Law & the Courts

Denver Becomes First U.S. City to Decriminalize ‘Magic Mushrooms’

Psilocybin mushrooms (Wikimedia)

Denver residents voted Tuesday to decriminalize psilocybin, the psychoactive ingredient in “magic mushrooms.”

Though the final results won’t be released until May 16, preliminary election totals suggest the decriminalization side won 51 percent of the vote. The victory does not legalize psilocybin but effectively ensures that adults 21 years of age and older will not be prosecuted for possessing the fungus.

“I think today’s outcome really demonstrates that the conversation is going to continue, and the world is ready for it,” Cindy Sovine, chief political strategist for the campaign to decriminalize the drug, told the Associated Press.

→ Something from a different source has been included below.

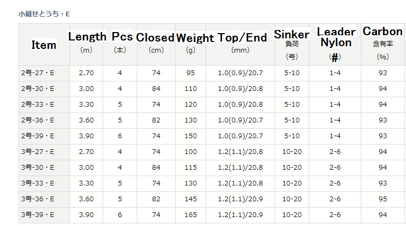Screen dimensions: 406x226
Task: Select the 2号-39・E item cell
Action: point(44,137)
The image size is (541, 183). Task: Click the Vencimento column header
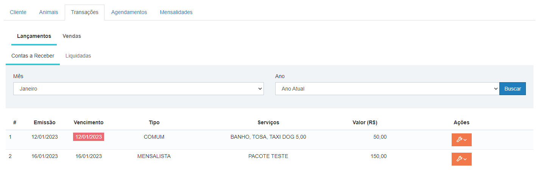click(89, 122)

“Psychedelics are already here. Now we can start to have the conversation about using them mindfully,” she added.

Supporters of decriminalization point to research that indicates psilocybin can be an effective in combatting treatment-resistant depression, even when used on a very infrequent basis. Campaigns are now under way in California and Oregon to get psilocybin decriminalization on the 2020 ballot.

Opponents, meanwhile, believe the vote will hasten a cultural decline that began with the state-wide legalization of cannabis in 2014.

“We’ll continue to fight the growing drug culture. Denver’s becoming the illicit drug capital of the world. The larger issue here is not good for our city,” Jeff Hunt, director of the Centennial Institute at Colorado Christian University, told the Denver Post“Marijuana has brought more problems than it’s solved to our city and our state, and if we continue to go down this track, we’re going to continue to see Colorado get in worse and worse shape.”

DEA in Denver agents told NPR that they will continue treating psilocybin possession and trafficking as felonies since it remains a schedule one drug under federal law, a classification that reflects its having “no accepted medical use and a high potential for abuse.” The incongruity between local and federal law widens a gap that opened with the legalization of cannabis, which adults can now legally consume for medical purposes in 33 states.